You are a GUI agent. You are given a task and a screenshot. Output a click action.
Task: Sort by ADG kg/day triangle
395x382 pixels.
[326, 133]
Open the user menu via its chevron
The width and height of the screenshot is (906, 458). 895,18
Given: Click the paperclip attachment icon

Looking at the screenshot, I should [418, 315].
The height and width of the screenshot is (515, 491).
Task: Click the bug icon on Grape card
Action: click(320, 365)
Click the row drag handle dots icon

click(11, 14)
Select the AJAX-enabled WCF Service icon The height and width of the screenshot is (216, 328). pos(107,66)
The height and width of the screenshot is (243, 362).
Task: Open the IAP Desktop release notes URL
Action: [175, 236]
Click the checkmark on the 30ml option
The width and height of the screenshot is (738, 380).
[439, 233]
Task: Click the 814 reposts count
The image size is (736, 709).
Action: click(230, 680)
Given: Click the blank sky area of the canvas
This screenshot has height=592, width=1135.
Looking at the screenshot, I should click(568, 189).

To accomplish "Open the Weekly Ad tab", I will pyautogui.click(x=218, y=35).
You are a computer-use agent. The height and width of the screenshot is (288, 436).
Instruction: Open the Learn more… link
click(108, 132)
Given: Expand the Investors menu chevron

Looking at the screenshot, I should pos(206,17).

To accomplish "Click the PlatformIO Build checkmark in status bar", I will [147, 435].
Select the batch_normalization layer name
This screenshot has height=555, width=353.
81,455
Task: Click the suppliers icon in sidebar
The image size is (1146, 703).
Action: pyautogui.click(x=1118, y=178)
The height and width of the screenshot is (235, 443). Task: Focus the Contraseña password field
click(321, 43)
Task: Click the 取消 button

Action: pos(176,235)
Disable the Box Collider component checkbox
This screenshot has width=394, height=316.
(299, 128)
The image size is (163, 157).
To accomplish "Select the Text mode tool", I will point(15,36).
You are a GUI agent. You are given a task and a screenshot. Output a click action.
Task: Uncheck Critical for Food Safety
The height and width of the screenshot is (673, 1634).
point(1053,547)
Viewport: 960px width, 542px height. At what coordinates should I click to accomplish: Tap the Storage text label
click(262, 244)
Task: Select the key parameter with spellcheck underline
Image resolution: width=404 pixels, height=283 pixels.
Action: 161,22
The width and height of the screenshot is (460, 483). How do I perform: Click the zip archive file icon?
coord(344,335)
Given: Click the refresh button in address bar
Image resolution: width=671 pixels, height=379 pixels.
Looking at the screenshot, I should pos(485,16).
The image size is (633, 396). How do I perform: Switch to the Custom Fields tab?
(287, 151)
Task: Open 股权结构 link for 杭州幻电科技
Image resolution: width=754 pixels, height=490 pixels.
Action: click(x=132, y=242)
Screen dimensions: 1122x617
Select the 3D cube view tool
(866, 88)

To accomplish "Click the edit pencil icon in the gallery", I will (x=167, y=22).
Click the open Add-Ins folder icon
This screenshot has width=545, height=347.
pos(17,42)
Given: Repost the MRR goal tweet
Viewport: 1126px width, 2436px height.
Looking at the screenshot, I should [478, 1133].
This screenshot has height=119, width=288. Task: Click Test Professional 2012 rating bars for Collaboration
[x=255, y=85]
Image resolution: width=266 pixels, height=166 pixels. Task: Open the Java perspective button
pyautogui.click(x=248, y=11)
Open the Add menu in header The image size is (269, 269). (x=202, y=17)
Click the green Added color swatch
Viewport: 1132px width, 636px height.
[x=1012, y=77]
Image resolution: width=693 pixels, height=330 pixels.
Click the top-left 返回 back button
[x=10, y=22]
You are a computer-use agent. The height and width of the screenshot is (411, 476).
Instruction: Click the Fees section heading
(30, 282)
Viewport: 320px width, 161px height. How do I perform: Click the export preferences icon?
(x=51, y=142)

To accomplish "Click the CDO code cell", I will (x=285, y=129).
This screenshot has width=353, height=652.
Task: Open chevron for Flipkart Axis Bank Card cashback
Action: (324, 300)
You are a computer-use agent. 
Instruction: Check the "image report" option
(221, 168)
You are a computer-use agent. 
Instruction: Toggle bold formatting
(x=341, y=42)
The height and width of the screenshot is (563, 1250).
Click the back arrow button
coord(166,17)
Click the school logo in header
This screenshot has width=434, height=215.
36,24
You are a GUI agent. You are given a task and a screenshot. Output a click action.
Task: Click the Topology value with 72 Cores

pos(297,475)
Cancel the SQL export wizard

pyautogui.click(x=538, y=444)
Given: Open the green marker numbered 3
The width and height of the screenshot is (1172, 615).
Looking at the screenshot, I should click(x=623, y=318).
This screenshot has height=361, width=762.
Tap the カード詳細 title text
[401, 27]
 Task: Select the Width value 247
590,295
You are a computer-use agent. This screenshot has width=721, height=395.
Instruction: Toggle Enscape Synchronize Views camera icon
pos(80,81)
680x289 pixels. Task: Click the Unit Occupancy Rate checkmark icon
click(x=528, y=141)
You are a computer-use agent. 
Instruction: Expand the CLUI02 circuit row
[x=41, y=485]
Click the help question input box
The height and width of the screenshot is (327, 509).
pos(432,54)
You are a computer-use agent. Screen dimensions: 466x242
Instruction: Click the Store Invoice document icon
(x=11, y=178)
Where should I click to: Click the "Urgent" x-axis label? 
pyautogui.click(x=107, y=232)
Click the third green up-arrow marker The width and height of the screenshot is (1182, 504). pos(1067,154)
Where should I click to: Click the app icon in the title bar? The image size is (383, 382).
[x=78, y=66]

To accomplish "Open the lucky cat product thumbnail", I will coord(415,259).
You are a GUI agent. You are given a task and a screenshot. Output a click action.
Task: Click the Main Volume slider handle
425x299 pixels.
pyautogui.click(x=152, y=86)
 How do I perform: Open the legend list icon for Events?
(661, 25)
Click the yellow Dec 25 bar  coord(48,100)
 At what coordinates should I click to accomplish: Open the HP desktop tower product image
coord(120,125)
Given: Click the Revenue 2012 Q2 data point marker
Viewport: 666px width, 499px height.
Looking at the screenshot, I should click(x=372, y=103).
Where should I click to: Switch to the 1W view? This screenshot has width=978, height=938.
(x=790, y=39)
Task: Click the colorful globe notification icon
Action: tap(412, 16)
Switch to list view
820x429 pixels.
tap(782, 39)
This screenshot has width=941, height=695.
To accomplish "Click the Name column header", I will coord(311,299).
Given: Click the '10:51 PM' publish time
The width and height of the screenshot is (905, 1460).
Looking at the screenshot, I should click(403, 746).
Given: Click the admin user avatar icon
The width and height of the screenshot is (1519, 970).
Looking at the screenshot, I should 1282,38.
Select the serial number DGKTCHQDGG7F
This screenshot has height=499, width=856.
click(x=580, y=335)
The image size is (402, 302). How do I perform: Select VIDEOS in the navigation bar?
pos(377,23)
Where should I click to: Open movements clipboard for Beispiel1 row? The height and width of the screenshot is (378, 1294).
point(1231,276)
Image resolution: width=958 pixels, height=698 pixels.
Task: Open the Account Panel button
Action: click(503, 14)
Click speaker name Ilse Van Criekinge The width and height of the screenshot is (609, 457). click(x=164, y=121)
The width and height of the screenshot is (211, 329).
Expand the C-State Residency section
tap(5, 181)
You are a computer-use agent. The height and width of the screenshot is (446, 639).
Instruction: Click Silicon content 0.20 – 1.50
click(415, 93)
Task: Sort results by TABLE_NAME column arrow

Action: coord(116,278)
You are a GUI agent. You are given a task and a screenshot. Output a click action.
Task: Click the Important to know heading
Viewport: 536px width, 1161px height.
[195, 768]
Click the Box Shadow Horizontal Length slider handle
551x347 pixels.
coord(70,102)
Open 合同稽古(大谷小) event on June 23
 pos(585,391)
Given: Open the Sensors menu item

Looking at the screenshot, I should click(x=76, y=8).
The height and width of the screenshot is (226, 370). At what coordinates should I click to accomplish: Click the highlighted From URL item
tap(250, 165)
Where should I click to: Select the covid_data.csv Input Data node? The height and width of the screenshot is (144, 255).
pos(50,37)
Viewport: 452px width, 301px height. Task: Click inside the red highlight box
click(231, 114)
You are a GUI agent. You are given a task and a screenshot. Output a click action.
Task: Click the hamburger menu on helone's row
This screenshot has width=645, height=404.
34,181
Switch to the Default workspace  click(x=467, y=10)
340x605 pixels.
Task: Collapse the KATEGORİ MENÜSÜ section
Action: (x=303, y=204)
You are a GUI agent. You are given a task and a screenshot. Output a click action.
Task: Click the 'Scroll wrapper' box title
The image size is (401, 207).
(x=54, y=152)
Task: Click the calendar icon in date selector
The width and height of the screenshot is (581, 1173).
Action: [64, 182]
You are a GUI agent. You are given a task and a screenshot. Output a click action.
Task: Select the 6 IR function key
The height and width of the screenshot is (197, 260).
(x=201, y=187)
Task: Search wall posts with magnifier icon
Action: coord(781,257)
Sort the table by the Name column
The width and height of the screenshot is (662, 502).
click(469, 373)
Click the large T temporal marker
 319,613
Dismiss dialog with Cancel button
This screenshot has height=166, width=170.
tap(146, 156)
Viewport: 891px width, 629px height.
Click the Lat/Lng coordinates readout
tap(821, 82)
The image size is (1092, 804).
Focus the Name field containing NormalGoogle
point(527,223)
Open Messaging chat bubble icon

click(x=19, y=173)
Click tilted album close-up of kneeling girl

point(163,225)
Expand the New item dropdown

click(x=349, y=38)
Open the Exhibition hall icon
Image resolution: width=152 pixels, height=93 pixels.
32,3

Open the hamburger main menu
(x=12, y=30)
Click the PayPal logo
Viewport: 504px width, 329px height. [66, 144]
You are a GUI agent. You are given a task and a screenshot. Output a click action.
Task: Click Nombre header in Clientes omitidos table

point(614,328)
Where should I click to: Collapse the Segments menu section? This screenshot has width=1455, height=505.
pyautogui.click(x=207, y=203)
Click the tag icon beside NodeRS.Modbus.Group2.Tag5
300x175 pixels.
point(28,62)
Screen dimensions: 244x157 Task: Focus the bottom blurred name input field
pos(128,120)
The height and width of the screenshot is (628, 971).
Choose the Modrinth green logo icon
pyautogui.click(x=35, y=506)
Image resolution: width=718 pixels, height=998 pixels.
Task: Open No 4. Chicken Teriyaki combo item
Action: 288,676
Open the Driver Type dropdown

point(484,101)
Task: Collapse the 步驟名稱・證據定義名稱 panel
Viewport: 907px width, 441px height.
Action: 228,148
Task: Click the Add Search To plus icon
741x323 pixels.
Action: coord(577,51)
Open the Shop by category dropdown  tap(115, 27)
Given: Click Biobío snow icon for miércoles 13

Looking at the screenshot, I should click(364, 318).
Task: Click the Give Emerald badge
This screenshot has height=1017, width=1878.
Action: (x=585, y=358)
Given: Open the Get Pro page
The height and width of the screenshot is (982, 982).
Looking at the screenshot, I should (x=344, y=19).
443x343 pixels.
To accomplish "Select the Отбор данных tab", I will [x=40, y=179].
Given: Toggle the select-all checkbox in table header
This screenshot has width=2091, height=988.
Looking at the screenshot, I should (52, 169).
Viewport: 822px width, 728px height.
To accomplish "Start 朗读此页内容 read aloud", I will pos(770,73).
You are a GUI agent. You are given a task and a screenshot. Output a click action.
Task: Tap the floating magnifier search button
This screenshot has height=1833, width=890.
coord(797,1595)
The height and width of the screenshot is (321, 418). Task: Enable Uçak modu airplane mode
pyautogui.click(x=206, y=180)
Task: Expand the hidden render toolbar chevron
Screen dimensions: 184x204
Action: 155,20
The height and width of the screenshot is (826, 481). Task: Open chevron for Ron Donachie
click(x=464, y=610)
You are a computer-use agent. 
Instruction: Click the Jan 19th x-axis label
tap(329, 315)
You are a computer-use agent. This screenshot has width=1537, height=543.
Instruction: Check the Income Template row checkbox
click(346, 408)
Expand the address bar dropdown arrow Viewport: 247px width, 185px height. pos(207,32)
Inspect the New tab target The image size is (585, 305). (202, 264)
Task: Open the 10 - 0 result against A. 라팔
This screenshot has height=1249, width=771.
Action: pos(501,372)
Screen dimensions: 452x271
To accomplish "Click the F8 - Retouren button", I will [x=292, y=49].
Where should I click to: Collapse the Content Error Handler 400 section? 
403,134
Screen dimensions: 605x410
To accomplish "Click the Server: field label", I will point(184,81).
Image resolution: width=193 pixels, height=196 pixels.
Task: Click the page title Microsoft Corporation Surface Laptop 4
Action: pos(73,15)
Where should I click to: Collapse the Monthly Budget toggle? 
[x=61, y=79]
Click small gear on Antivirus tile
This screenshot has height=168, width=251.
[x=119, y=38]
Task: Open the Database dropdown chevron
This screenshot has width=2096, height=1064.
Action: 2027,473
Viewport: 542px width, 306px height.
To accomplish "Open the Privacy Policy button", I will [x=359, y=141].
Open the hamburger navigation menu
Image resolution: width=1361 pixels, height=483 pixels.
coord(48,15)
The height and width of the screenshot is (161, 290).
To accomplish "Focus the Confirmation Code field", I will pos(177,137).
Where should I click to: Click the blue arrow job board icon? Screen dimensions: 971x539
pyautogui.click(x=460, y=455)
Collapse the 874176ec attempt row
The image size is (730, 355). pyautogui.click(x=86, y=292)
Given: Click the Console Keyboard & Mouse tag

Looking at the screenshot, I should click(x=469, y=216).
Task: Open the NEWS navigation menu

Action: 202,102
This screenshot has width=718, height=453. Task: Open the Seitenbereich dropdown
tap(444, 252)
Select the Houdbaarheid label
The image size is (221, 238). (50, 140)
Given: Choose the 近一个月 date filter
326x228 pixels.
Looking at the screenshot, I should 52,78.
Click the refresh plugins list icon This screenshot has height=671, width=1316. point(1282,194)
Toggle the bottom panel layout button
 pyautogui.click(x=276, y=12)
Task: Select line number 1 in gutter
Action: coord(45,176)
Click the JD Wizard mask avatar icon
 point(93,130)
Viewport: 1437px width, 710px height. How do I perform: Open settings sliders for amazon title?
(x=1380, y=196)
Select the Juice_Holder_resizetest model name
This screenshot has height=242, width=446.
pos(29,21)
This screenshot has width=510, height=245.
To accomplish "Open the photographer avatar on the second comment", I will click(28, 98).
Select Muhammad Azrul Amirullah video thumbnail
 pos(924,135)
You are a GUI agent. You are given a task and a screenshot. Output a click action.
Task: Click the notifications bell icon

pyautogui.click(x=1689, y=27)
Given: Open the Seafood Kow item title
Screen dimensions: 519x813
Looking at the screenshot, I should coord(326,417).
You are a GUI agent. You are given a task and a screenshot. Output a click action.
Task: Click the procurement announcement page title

=== Task to complete ===
Reproduce, exactly and without additions, the run of lines from the start of the listing above to the line bearing "is (288, 436).", inclusive.

=== Solution below ===
You are a GUI agent. You are given a task and a screenshot. Output a click action.
Task: Sort by ADG kg/day triangle
395x382 pixels.
[326, 133]
Open the user menu via its chevron
The width and height of the screenshot is (906, 458). 895,18
Given: Click the paperclip attachment icon

Looking at the screenshot, I should [418, 315].
The height and width of the screenshot is (515, 491).
Task: Click the bug icon on Grape card
Action: click(320, 365)
Click the row drag handle dots icon

click(11, 14)
Select the AJAX-enabled WCF Service icon The height and width of the screenshot is (216, 328). pos(107,66)
The height and width of the screenshot is (243, 362).
Task: Open the IAP Desktop release notes URL
Action: [175, 236]
Click the checkmark on the 30ml option
The width and height of the screenshot is (738, 380).
[439, 233]
Task: Click the 814 reposts count
The image size is (736, 709).
Action: click(230, 680)
Given: Click the blank sky area of the canvas
This screenshot has height=592, width=1135.
Looking at the screenshot, I should click(568, 189).

To accomplish "Open the Weekly Ad tab", I will pyautogui.click(x=218, y=35).
You are a computer-use agent. The height and width of the screenshot is (288, 436).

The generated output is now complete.